2o Le capital se compose uniquement de numéraire enlevé à l’échange et qui réduit d’autant la production. Donc, le capital n’est ni du travail accumulé ni un instrument de travail. Il est, au contraire, du travail supprimé et un destrument de travail.

3o Le capital est un prélèvement léonin sur les produits du travail, condamné, par l’impossibilité de s’échanger, à subir les rabais ou prélibations que lui impose l’accapareur du moyen d’échange.

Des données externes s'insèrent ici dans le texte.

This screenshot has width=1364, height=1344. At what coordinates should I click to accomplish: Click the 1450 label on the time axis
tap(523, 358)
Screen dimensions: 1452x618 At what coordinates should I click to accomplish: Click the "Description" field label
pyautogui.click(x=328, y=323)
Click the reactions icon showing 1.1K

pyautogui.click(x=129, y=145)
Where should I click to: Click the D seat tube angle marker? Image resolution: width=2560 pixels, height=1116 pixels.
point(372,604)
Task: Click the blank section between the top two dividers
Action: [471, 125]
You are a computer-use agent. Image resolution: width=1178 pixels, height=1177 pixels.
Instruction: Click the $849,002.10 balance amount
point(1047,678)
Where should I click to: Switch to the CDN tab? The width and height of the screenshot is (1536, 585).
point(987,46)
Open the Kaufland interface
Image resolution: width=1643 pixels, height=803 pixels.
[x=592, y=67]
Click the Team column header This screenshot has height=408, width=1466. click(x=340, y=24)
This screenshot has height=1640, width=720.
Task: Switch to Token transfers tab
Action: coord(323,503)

Donc, le capital est du travail volé.

Ainsi se passent les choses depuis les temps historiques. Ce qui à été sera-t-il toujours ? Le genre humain est-il voué à l’exploitation perpétuelle ? Ou bien, s’il lui échappe, par quelle issue ? L’abus capitaliste est-il fatalement inhérent au régime de l’échange, où suppressible par les procédés de l’école Proudhonienne ? L’avenir trouvera-t-il sa voie dans le mutuellisme, ou dans l’association intégrale, c’est-à-dire dans la communauté ?

Ici s’arrête la démonstration et commencent les conjectures. Le problème posé ne réunit pas encore les données suffisantes pour une solution mathématique. Toutes les angoisses de notre temps tiennent à l’impossibilité actuelle de dégager l’inconnue.

Angoisses toujours plus poignantes ! Car la société, mise en demeure d’abandonner une route qui mène aux abîmes, semble au contraire s’y enfoncer avec une furie aveugle, comme pour rendre impossible tout changement de direction. En vain le cri presque universel réclame l’égalité. Chaque jour, la tranchée se creuse plus profonde entre deux castes uniques, l’opulence et la misère. Les situations intermédiaires disparaissent. Toutes les conquêtes de la science deviennent une arme terrible entre les mains du capital contre le travail et la pensée.

Tant pis pour lui ! La démence est le commencement de la fin. Continuons de le montrer à l’œuvre. On sait qu’il fait deux parts de son revenu, l’épargne et la dépense. Cette dernière, la moins malfesante des deux, doit avoir le pas.

  1. Οἴκος νομος, règle de la maison.